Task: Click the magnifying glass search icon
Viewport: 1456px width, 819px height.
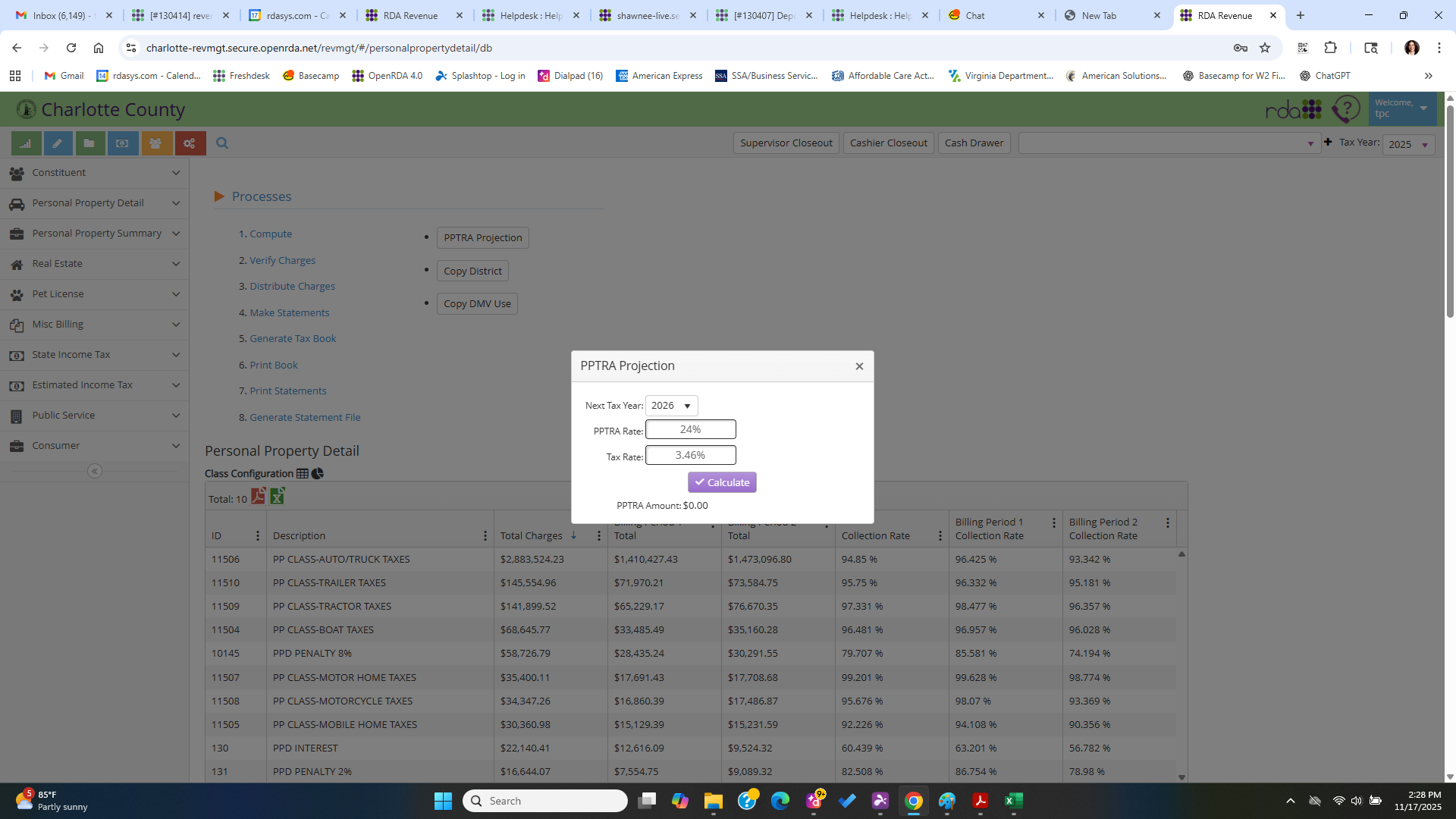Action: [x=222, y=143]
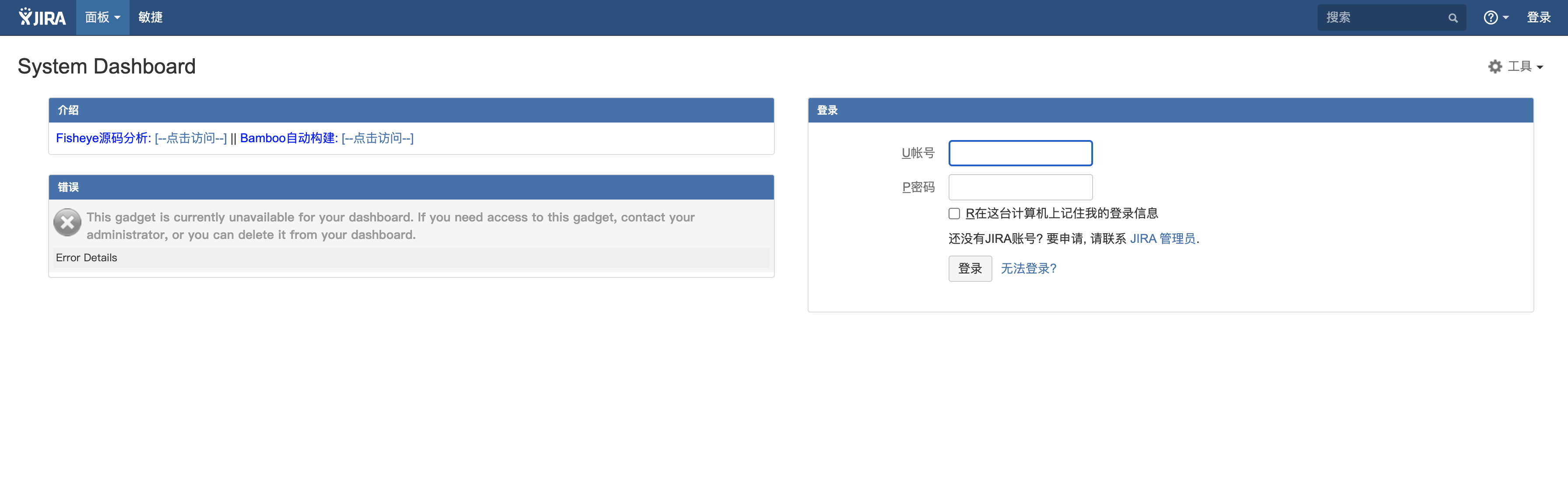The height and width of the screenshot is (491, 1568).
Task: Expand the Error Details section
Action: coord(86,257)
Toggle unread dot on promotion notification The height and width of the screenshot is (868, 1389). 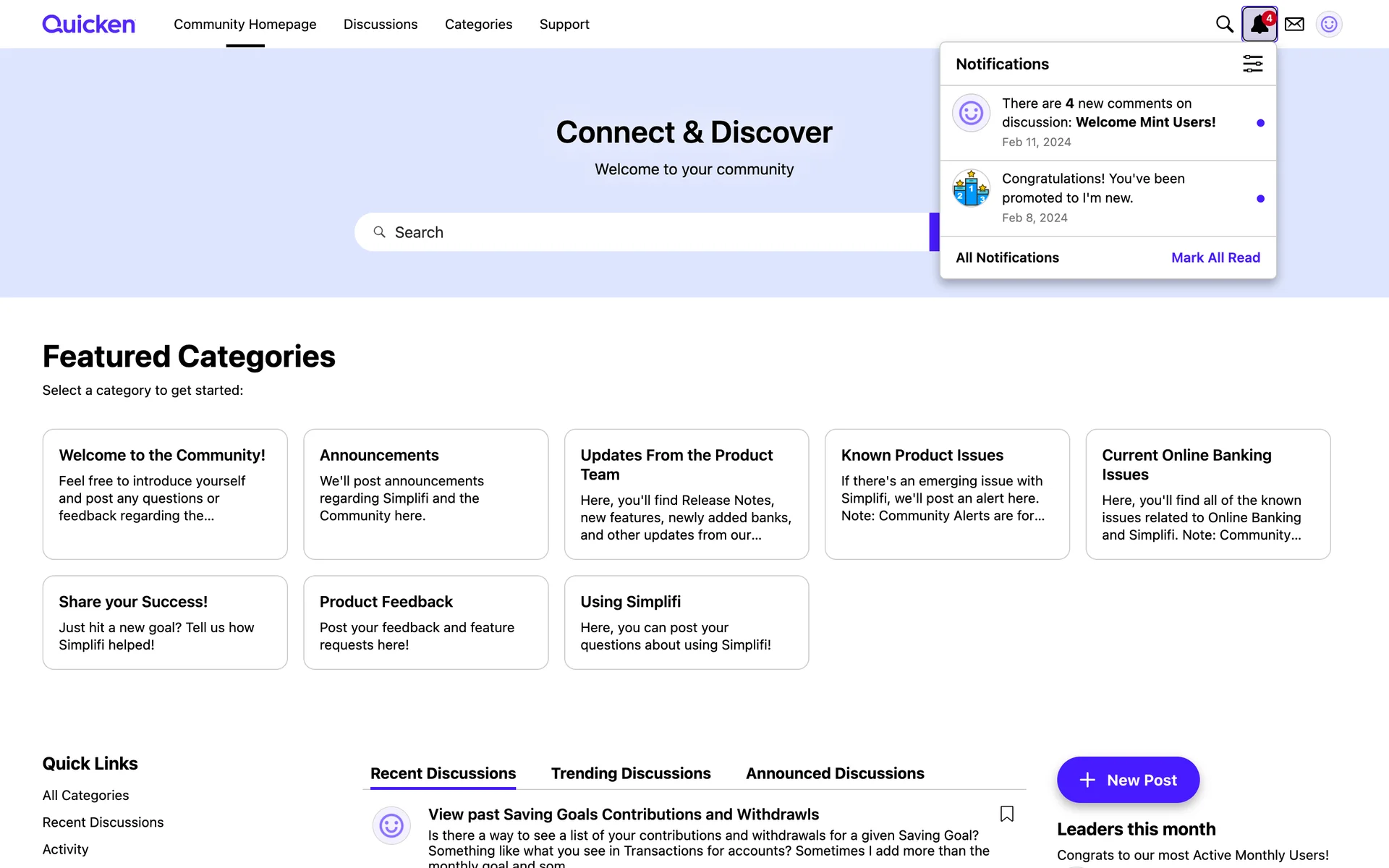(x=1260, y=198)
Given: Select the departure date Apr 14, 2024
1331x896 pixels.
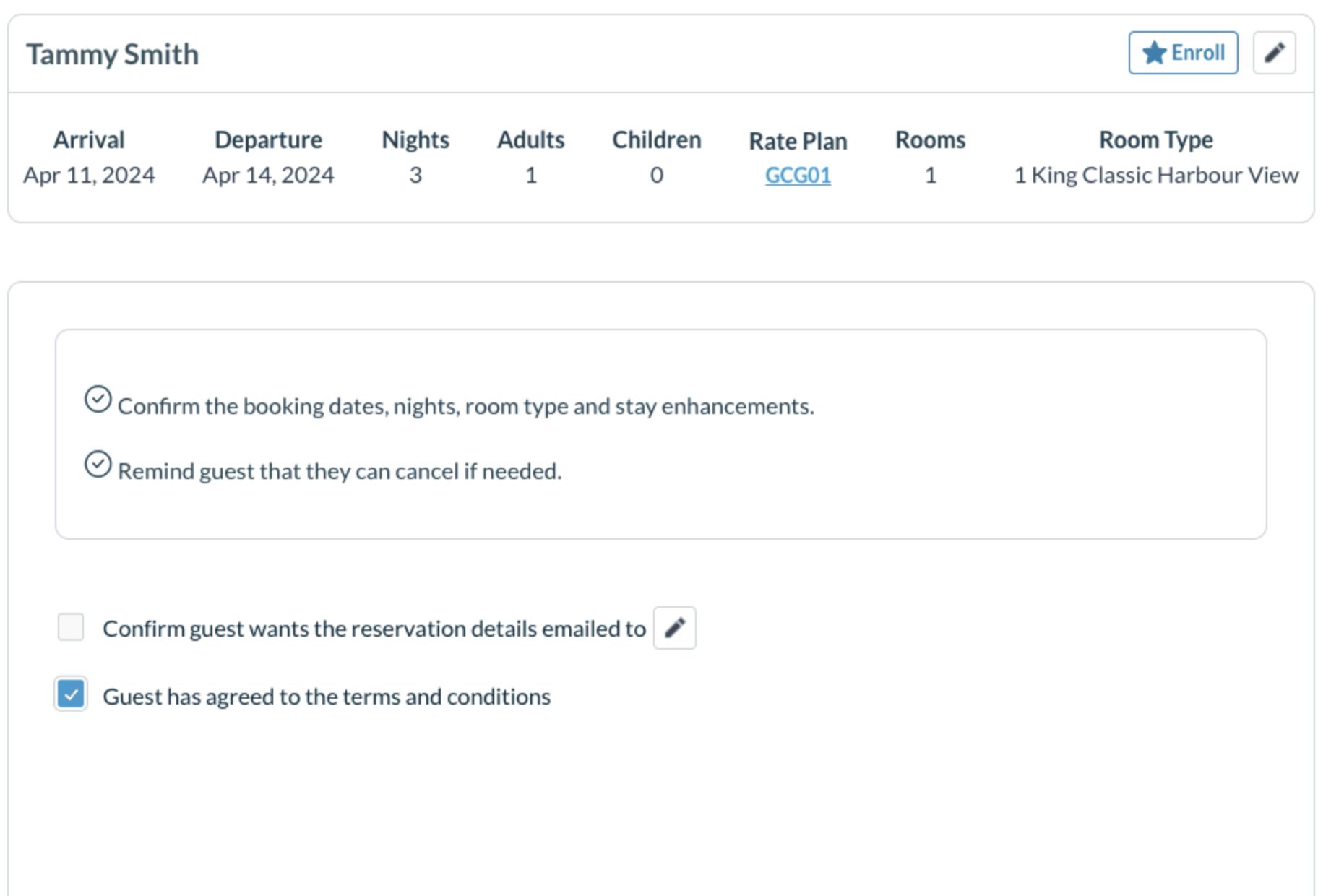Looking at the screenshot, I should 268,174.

# # # # #

A faithful copy is needed of the lines from the one containing "Given: Select the departure date Apr 14, 2024" through the last line of the data above, with pictures left out.

_Problem solution_
Given: Select the departure date Apr 14, 2024
1331x896 pixels.
Looking at the screenshot, I should 268,174.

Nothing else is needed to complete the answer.